Contente deriva de continere, via seu particípio passado. Resulta da junção de con + tenere, que basicamente poderíamos traduzir por segurar (ou agarrar) junto. "Estar contente" poderia então ser, pensa você desse seu lado da tela, segurar junto a si aquelas coisas que lhe fazem bem. Ou pessoas a quem você quer bem.

Sim, e não só. Continere carrega um sentido de restrição e de contenção. Agarrar (ou segurar) algo junto a si restringe o espaço de ambos: não poderás tu andar sem aquilo que decidiste conter, nem poderá o conteúdo andar mais sem ti. Ao mesmo tempo, como aquilo que tu seguras mantém-se junto a ti, é preciso que suspendas a respiração, fonte primária do desejo, e aguardes que continente e conteúdo estejam alinhados para poderes avançar/retroceder/parar. Ser contente é ter junto a si as pessoas e as coisas a quem se quer, e bem, e apropriar-se de suas restrições e contenções, percebendo a secreta felicidade que vive dentro delas.

2. Pense agora na tríade "feito, perfeito, defeito". Obviamente tudo tem a ver com as coisas que se fazem. O "feito" presente nos três é o mesmo facere que nos aparece também em satisfeito: só quem faz, na medida certa (satis), pode estar satisfeito.

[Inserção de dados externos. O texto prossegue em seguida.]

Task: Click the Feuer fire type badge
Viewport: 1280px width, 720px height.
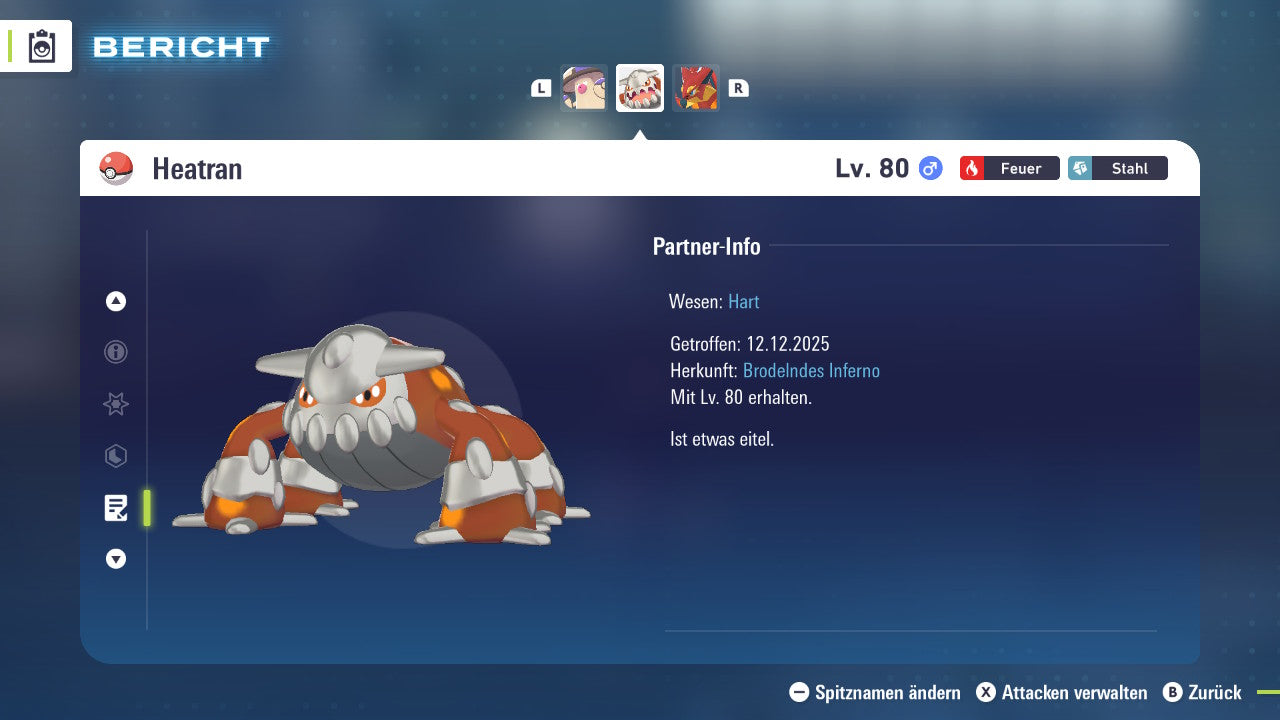Action: (x=1008, y=168)
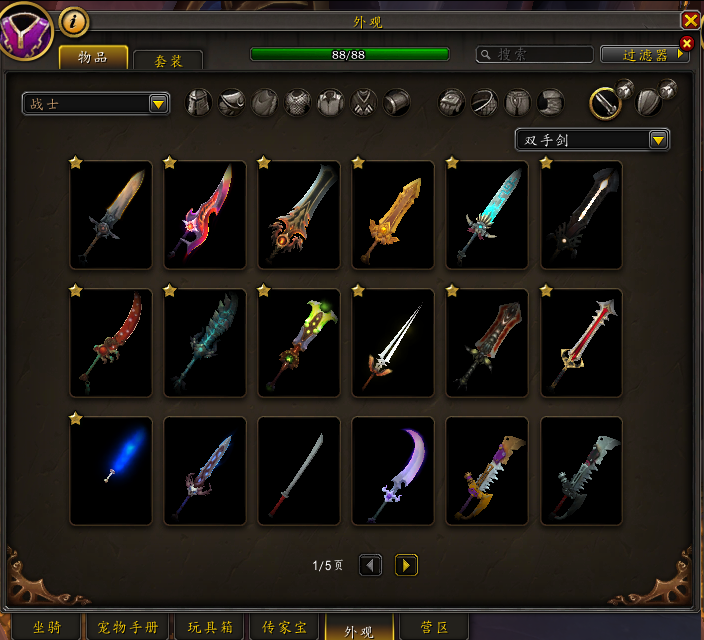Go to the next appearance page
This screenshot has width=704, height=640.
tap(406, 566)
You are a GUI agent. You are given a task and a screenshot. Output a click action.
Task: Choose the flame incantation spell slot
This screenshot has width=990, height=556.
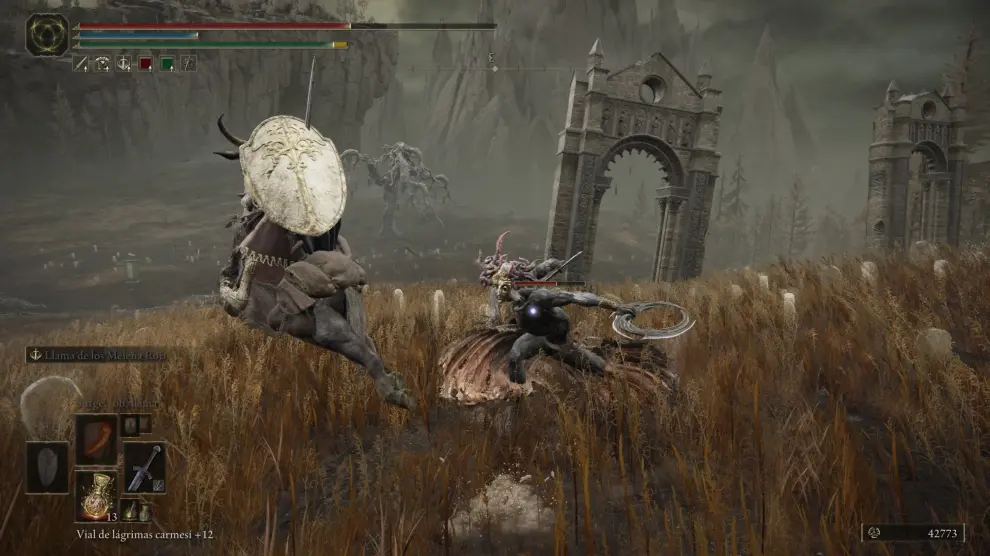coord(96,440)
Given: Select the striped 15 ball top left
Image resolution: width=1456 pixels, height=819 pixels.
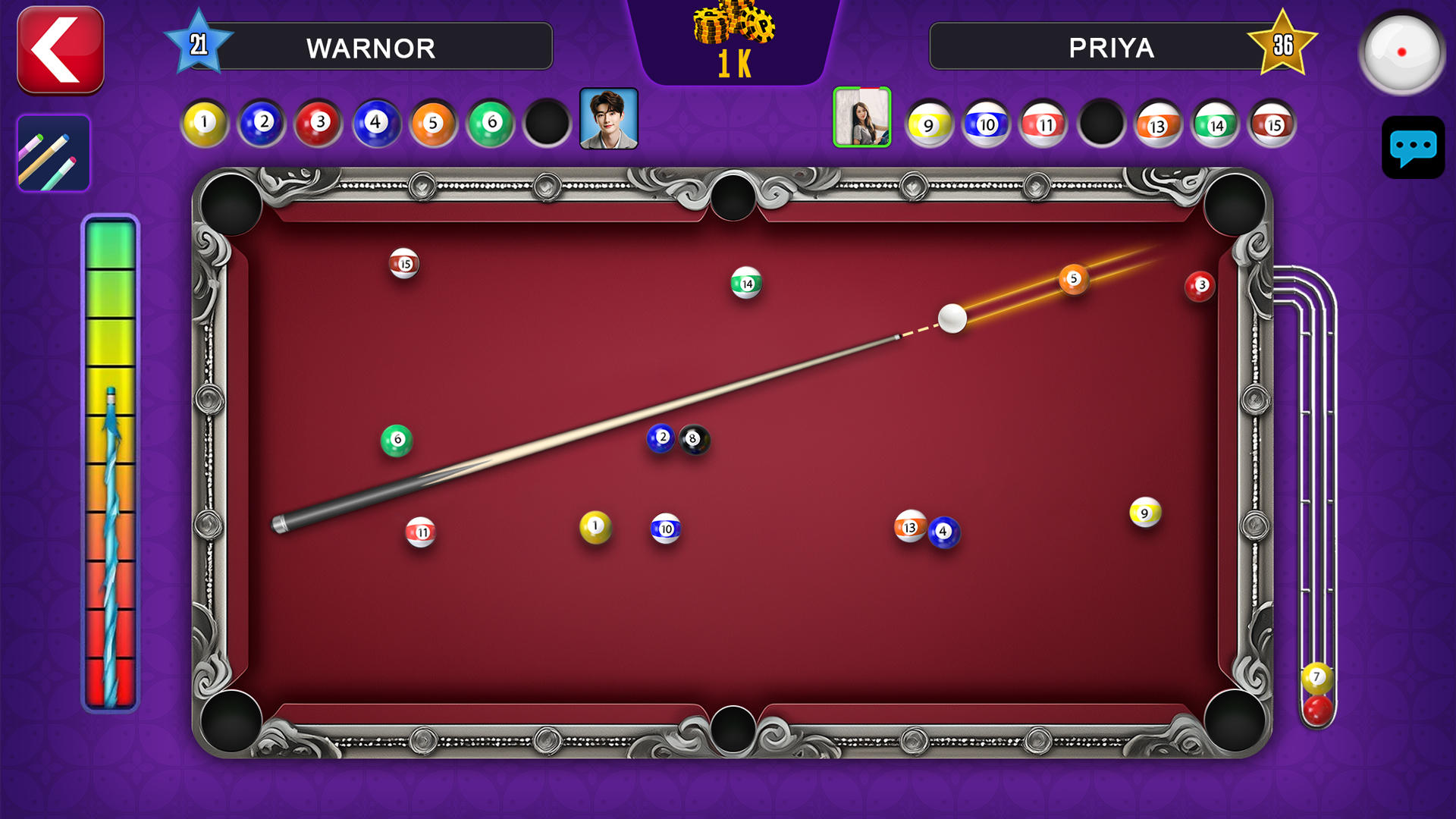Looking at the screenshot, I should click(x=404, y=263).
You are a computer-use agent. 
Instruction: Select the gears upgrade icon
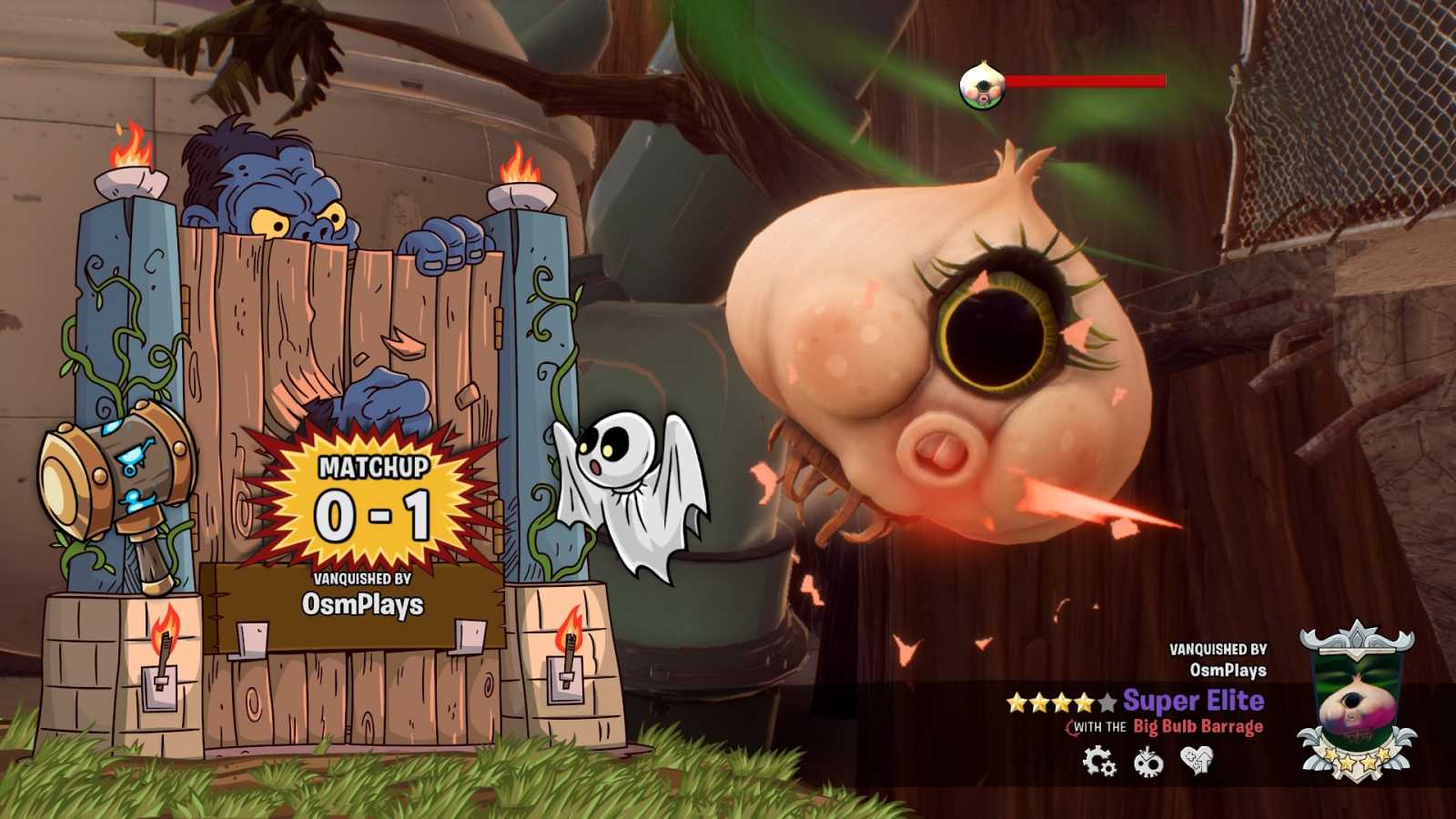(1097, 761)
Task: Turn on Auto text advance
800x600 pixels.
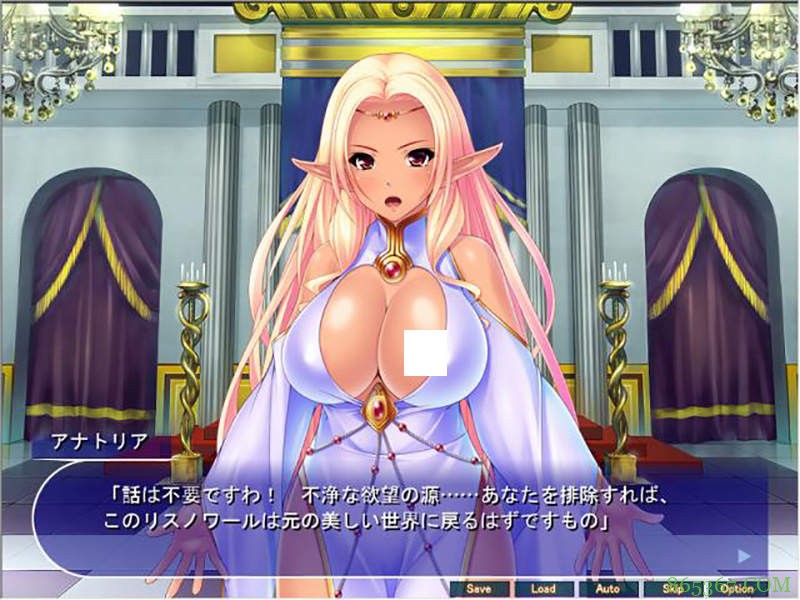Action: tap(607, 589)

Per e de são dois prefixos que, como todos os demais, alteram o que vem depois. A vida está cheia de fatos/feitos que se agregam ao que já estava composto, parecendo terminado. De repente, eis que surge algo que se soma, que se agarra ao começo das coisas e as transforma até o seu âmago. São os prefixos, subvertendo a ordem estabelecida. Está tudo lá, mas não como antes: per junta-se a feito e temos agora algo que se faz, sim, mas de um modo completo, sem faltar nada. São essas as coisas perfeitas: as que se fazem até que nada falte, um fazer mais que si mesmo.

Enquanto isso, do outro lado da palavra, temos o prefixo de-. Aquilo que é "feito fora" - feito em queda, em falha, um desertar. Um defeito é um fazer desertado. As coisas defeituosas são as coisas abandonadas. Aquelas que se deixaram pelo caminho, feitas pela metade, feridas abertas na sua incompletude. Um defeito é um deserto.

3. Uma das vantagens do latim, como língua morta que é, é a sua estagnação. O latim não evolui. Não se modifica. O significado de suas frases e palavras não se altera, porque não há mais gente de sangue corrente que faça dele a expressão da sua alma. Por isso, podemos confiar que aquilo que diz hoje é o que dirá sempre; não há interpretações que variem no tempo. A outra vantagem é o poder que nos oferece de reconhecermos em nós essa presença arquetípica, sublime e forte da herança de outros - entrar nesse túmulo abandonado e examinar-lhe as ossadas, as fortes mandíbulas, o crânio redondo, as tíbias e os fêmures alongados e saber-se parte.

Desse cheiro de nenúfar que se desprende das coisas mortas reverberam palavras antigas, que mais ninguém pronuncia. Verba non mutant substantiam rerum, dizem. As palavras não mudam a substância das coisas. E mesmo o que por vezes não parece, é.

Imagem: Cemiterio dos Prazeres, em Lisboa, por Suzana Siqueira.